Accompanying the name change is the release of a new company logo (see top image), which is slated to start appearing on Palm products this fall. The company asserts this modification—with an updated typeface to suggest a trend toward digital content and a more energetic color for the background, orange—will build upon the brand recognition of the former blue Palm circular medallion.

"It balances the past with the future, and signals to customers that they can expect to see a lot more of the name 'Palm' going forward in exciting mobile-computing products," exclaims Palm VP of marketing Page Murray.

Outlook
PalmOne reported positive financial results for its last fiscal quarter a couple of weeks ago. The company earned a net income of $17.7 million or 35 cents per share. Up from $13.3 million in net income a year earlier and 4 cents per share better than what analysts predicated.
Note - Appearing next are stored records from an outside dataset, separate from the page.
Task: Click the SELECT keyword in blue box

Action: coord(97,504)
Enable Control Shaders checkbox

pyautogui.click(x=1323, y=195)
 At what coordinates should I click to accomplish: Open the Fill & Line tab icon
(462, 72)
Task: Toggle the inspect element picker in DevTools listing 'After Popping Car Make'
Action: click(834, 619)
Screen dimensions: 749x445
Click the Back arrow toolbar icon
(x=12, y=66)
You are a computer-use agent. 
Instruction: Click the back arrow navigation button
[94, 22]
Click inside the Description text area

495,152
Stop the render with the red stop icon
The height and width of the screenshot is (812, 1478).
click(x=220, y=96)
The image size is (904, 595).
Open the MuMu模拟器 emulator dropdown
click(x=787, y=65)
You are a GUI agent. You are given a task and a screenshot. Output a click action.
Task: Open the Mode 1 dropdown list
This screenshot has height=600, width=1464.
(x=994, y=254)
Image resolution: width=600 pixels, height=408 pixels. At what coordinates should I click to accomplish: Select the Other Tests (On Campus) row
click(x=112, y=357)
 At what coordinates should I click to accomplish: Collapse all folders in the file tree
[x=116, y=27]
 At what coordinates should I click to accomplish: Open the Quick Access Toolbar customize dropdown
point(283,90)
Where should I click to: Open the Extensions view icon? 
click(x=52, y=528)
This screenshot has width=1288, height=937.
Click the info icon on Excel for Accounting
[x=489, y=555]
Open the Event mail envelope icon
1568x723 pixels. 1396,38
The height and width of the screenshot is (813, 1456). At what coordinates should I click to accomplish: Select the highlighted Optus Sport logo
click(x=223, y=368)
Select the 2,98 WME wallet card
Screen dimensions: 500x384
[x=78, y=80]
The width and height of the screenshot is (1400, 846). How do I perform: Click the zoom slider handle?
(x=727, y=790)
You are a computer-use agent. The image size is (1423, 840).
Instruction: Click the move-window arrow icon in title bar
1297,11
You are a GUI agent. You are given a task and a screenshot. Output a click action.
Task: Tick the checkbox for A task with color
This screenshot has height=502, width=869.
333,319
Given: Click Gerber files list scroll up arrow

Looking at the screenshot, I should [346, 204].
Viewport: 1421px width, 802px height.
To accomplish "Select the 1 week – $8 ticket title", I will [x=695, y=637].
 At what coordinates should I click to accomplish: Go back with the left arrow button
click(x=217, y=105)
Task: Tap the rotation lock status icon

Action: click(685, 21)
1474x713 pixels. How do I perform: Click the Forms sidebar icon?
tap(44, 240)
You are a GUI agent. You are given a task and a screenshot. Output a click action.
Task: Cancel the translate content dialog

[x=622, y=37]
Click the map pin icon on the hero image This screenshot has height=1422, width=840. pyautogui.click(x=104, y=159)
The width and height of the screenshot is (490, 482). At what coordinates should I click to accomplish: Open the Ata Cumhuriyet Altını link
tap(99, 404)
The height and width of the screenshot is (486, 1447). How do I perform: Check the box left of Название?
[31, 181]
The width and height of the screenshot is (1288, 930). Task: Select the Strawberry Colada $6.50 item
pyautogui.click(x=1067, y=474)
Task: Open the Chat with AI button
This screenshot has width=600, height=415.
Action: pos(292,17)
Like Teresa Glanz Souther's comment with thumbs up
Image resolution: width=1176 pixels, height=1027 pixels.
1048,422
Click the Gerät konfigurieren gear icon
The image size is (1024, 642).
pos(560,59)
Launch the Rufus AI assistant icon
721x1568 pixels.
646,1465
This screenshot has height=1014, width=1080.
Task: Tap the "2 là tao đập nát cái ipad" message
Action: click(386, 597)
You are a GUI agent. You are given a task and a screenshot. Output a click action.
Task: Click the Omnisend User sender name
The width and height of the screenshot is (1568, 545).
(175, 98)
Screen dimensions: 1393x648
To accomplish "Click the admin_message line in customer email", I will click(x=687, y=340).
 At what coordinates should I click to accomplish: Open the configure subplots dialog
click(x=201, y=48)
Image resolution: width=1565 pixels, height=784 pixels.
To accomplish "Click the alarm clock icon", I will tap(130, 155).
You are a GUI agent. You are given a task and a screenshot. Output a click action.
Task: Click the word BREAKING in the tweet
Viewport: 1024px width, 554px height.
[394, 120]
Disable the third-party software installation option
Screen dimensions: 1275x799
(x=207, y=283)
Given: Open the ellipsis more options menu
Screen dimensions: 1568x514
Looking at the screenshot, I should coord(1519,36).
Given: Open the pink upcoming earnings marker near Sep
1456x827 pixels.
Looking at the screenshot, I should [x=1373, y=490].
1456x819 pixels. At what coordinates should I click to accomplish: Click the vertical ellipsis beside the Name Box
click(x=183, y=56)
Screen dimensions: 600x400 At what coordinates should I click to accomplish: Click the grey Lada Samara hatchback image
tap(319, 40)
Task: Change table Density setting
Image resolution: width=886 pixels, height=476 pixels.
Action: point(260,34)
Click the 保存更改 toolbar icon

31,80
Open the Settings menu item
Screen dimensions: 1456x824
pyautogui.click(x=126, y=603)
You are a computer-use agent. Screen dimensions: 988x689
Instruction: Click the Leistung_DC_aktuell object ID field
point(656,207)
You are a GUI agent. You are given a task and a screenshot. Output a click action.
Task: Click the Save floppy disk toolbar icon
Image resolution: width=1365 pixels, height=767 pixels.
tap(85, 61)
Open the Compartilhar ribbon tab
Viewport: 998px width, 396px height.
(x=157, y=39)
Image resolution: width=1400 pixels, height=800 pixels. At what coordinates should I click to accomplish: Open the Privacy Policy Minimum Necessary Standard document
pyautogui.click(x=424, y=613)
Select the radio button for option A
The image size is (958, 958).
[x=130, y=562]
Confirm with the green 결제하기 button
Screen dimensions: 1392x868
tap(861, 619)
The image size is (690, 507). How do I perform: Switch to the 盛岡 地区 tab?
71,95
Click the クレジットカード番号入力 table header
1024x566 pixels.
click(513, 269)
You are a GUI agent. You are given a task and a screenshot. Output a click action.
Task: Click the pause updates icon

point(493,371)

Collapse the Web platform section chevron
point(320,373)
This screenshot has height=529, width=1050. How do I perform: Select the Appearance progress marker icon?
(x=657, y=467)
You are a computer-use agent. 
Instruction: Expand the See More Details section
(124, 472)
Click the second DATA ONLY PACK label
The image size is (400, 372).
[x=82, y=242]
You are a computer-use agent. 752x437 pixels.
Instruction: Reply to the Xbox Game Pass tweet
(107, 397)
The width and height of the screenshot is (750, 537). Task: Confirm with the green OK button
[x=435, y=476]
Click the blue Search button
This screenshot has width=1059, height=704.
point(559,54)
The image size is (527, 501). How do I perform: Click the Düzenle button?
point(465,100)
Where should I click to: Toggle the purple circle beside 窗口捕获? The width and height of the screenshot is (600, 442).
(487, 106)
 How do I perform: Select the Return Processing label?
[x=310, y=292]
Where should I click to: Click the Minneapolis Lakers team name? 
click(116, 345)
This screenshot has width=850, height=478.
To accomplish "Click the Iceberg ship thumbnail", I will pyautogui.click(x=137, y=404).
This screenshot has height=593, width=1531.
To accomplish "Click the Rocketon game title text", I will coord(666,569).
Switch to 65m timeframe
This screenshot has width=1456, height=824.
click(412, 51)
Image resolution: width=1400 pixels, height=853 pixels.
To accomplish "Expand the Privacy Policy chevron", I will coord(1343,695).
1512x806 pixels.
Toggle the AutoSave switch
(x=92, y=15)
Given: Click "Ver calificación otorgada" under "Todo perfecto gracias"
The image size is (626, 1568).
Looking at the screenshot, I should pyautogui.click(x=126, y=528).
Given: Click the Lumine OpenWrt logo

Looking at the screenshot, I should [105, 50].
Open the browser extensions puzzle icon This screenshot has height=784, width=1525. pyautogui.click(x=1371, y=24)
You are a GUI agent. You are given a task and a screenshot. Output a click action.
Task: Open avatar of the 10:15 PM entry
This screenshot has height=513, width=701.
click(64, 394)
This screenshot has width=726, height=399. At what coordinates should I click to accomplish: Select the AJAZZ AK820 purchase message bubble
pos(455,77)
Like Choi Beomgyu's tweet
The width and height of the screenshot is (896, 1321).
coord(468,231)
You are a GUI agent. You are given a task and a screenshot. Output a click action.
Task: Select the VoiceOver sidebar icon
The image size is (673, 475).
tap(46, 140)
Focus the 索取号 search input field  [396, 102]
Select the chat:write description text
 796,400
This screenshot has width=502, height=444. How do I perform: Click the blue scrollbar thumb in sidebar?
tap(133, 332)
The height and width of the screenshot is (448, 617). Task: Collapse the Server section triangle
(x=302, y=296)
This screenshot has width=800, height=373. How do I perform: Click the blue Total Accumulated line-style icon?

Revenue grew by 26 percent over the same period to $335.8 million compared to $332 million predicted by the financial industry. That's palmOne's eighth consecutive quarter of year-over-year growth.

The company attributed much of its recent success to its Treo line of smartphones. CEO Colligan said there was a 250 percent increase in Treo sales from the same quarter a year earlier and 57 percent growth from the previous quarter.

Hierarchy
Canalys reported in April that palmOne came in a distant second behind Nokia in the world's smart device (PDA & smartphones combined) market for first quarter 2005. The mobile phone giant accounted for 50 percent of all smart device shipments, while palmOne tallied 9.4 percent market share.

As you would expect, palmOne's success rested almost solely on the shoulders of its Treo series of smartphones (up 17 percent) and not its PDAs (down 27 percent). Treos were especially popular in the U.S., with 80 percent of shipments occurring in America.

To the chagrin of PalmSource, the Palm platform as a whole ranked third—behind Symbian (Nokia's OS of choice) with 82 percent of the market and Microsoft’s Windows Mobile with 18.3 percent market share—dropping from 22 percentfirst quarter last year earlier to just 10.5 percent this year.